PSR B1257 + 12 is located approximately 2,300 light years from Earth. It flashes 161 times per second and is nicknamed “Lish” in honor of the undead creature in Western folklore. It is orbited by three rocky terrestrial planets called Phobetor, Draugr, and Poltergeist.

These planets have a special place in the history of astronomy, as they were the first outside our solar system (exoplanets) to be discovered in 1991. A few years ago, NASA published a poster of the “world of zombies for them. “:

Their discovery challenges the idea of ​​planet formation, which usually occurs in the form of new stars. Instead, these planets must have formed after a supernova from a dying star.

It is not known exactly how this happened. The material in the debris disk orbiting the pulsar may have melted into a post-supernova planet.

The Draugr, named after an undead creature in Norse mythology, is the deepest of the three. It has twice the mass of the Moon and is the lowest-mass planet currently known, orbiting Leach every 25 days. Its larger cousins, Poltergeist and Phobetor, orbit every 67 and 98 days, respectively, and are about four times the mass of the Earth, respectively.

The pulsar contains a strong magnetic field that allows an electric current to flow through the space between the pulsar and the orbiting planet. Therefore, if any of these planets had an atmosphere, they could be constantly bathed in the mysterious light of the mighty Northern Lights (similar to our Northern Lights).

If you stand on the surface of one of these zombie worlds, you will see, through the intense color of the Northern Lights, a Lich shining in the sky projecting two strong and tightly controlled beams of light outwards in opposite directions in the darkness. room.

Neutron stars can be very hot, taking residual heat away from supernovae. Lich has a temperature of nearly 30,000 degrees Celsius, and the temperature of Lich in the depths of this world, Draugr, is probably only a few degrees below zero on its surface.

world of diamonds

Planet PSR J1719-1438b orbits a pulsar about 4,000 light-years away and orbits its host in just two hours.

It is the densest planet ever discovered, so dense that it is thought to be made primarily of diamonds.

This “world of diamonds” is the remaining core of a dead star called a white dwarf. This dwarf is known to have a high carbon content (diamonds are made of carbon), but this white dwarf has lost 99.9 percent of its original mass, consumed by the strong gravity of a nearby pulsar.
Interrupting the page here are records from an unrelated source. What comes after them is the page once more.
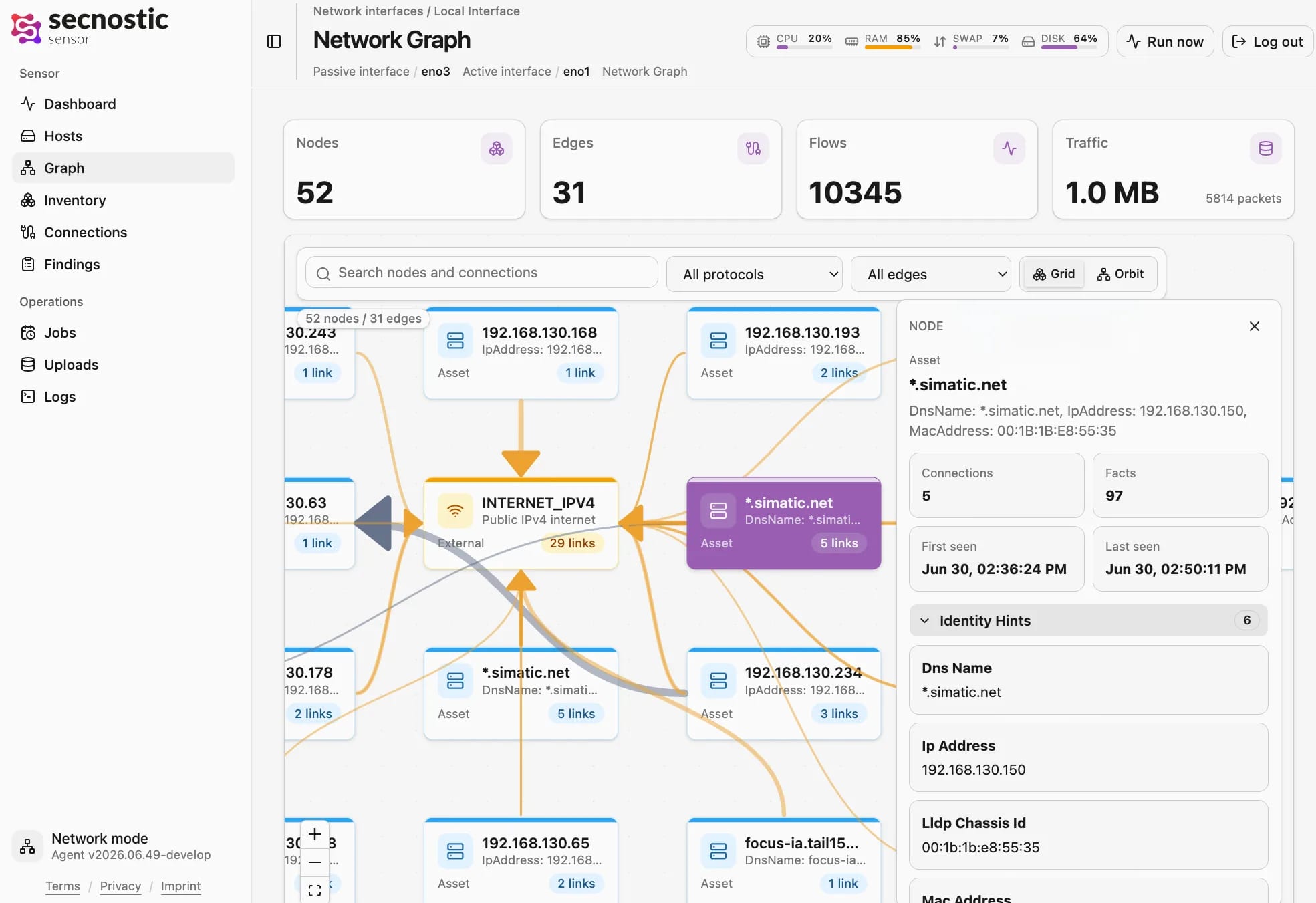Viewport: 1316px width, 903px height.
Task: Click the DISK usage progress bar
Action: coord(1069,47)
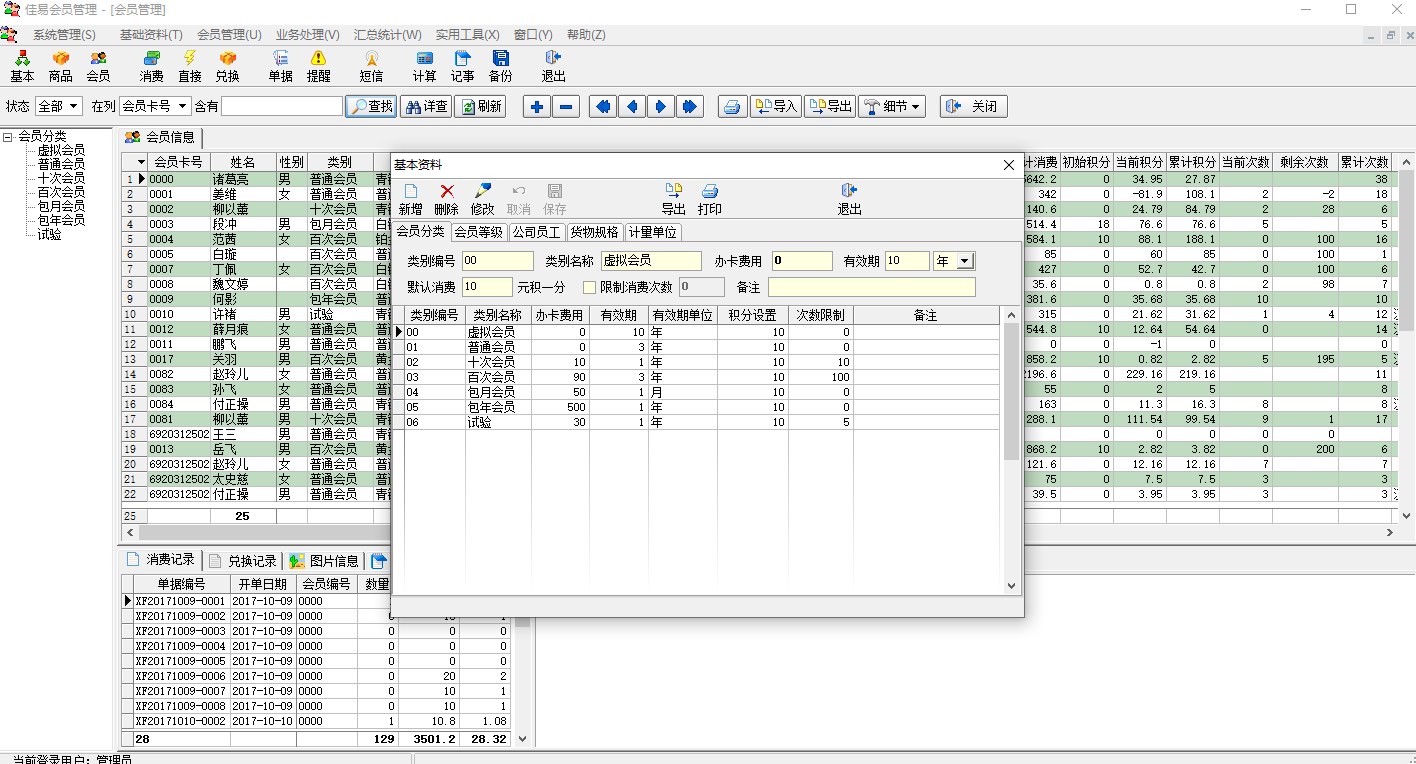The height and width of the screenshot is (764, 1416).
Task: Open the 会员管理(U) menu
Action: [229, 35]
This diamond sphere is about half the size of Jupiter and orbits PSR J1719-1438 at a distance of 600,000 km (only 1.5 times the Moon is farther from Earth). At such a distance from the host pulsar, this world would likely have a very hot surface.

Metusala

Orbiting the Milky Way (and its many galaxies) are globular clusters of stars, globular clusters of one million stars each. These are some of the oldest stars in the universe.

The globular cluster Messier M4 is about 5,600 light-years away and contains about 100,000 stars. Among them is a planet called Methuselah, named after the son of Enoch in Genesis who is estimated to have lived for 969 years.

At the center of the star cluster M4 are pulsars and white dwarfs that orbit their common center of gravity every 161 days. Given the short-lived nature of high-mass stars, pulsars likely formed shortly after the formation of Messier 4 itself.

Methusheleh also orbits this center, but at a much more comfortable rate about once every 100 years, at a similar distance to that of Uranus orbiting our sun.

It is a gas giant planet with a mass about 2.5 times that of Jupiter. Methuselah is thought to have formed as a natural planet around a sun-like star during the first billion years of the universe’s formation. It was then captured in orbit around the host pulsar, which has been in orbit ever since.

The high density of stars in globular clusters allows two stars to meet closely and also to swap planets. Methosaleh is the oldest known planet in the universe, formed about 12.7 billion years ago with all stars in M4.

The pulsating planet is a world of extremes, but perhaps not the most unusual. Several theoretical studies have suggested the existence of planets orbiting black holes. However, nothing has been found so far.